Flavia Rios, professora da UFF (Universidade Federal Fluminense) e pesquisadora do Afro Cebrap (Núcleo de Pesquisa e Formação em Raça, Gênero e Justiça Racial do Centro Brasileiro de Análise e Planejamento), acrescenta que o reconhecimento do racismo é fundamental para a formulação de políticas que combatam a discriminação em diversas áreas.
"Não se trata de fazer a população reconhecer que o racismo existe, se trata de, junto com a população, pensar quais são as formas, quais são as possibilidades de superação dessa realidade racista."
Especialistas afirmam que o aumento do debate racial na sociedade, impulsionado por discussões originadas nos movimentos sociais, impactou as teorias consolidadas no século 20, como a da democracia racial.
Segundo Abdias do Nascimento, em "O Genocídio do Negro Brasileiro: Processo de um Racismo Mascarado" (Editora Paz e Terra, 1978), essa teoria se baseia na ideia de que "pretos e brancos convivem harmoniosamente, desfrutando iguais oportunidades de existência". Assim, a igualdade racial seria considerada já estabelecida, com casos de discriminação vistos como exceções.
No entanto, essa teoria não desapareceu da sociedade, conforme aponta Rios. Por outro lado, ela se enfraquece à medida que a população começa a reconhecer a realidade do racismo. É difícil sustentar uma ideia de democracia racial episódica quando mais de 50% da população preta, no caso da parda um pouco menos, sente a discriminação racial", afirma.
Segundo Ynaê Lopes dos Santos, professora de história da UFF (Universidade Federal Fluminense), não há um retrocesso na ideia de democracia racial, mas sim uma ampliação do debate sobre racismo, que se reflete nos dados da pesquisa. Para ela, essa ideia é um "mito" fundamental na história do país, representando um projeto bem-sucedido. "Uma escolha que as elites brasileiras fizeram e foram refazendo ao longo de muitos anos para criar uma ideia falaciosa de que não haveria racismo no Brasil", diz.
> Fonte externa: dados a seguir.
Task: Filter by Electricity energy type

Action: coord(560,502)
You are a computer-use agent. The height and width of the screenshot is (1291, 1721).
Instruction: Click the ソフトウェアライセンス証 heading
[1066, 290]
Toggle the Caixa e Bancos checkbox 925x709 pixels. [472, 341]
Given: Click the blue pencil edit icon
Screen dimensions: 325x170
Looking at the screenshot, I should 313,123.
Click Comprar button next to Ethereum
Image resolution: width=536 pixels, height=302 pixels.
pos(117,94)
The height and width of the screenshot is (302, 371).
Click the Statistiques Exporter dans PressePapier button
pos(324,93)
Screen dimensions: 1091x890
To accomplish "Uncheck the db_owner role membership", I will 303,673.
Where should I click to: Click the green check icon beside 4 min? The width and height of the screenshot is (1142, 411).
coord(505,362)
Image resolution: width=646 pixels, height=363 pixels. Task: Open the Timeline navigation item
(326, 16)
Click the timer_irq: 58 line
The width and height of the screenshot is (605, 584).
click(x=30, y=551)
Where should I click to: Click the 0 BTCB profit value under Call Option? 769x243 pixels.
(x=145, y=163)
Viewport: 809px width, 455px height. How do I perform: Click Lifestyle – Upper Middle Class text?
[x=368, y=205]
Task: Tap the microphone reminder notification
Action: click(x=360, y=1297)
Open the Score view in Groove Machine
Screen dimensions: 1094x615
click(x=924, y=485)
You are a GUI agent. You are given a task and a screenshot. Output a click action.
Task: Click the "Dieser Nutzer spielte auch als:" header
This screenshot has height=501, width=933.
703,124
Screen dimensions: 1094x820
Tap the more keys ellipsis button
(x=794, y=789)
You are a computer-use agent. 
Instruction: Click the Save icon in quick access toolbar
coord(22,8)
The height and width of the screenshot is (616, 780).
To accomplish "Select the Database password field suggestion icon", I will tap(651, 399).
Há também uma dificuldade de compreender a extensão da discriminação racial no Brasil, segundo as docentes. Dados do Datafolha indicam que 56% da população afirma que o racismo está mais presente "nas atitudes das pessoas, individualmente", enquanto 27% acredita que é predominante "nas estruturas institucionais, como governos e empresas" Apenas 13% das pessoas afirmam que esse tipo de discriminação ocorre de maneira igual tanto na esfera individual quanto na institucional. Santos comenta que esse dado reflete uma falta de compreensão da "dimensão estrutural do racismo", que abrange tanto ações individuais quanto práticas de organizações públicas e privadas.
"O racismo não é um comportamento de um grupo de indivíduos, é um sistema de poder", declara.
Flavia Rios também aponta que essa percepção pode estar relacionada ao fato de que o racismo praticado por indivíduos é mais facilmente reconhecido, enquanto a discriminação racial institucional é mais difícil de identificar.
"As pessoas, quando são interpeladas, seja por um agente civil, seja por um trabalhador que está numa instituição, elas interpretam, mais concretamente, mais factualmente, que aquela é a crença da pessoa que está ali", diz a pesquisadora. "Foi discriminado no shopping center pelo segurança? Como se aquela posição fosse exclusivamente uma crença específica do segurança, e não uma orientação, uma formação que ele teve de quem abordar."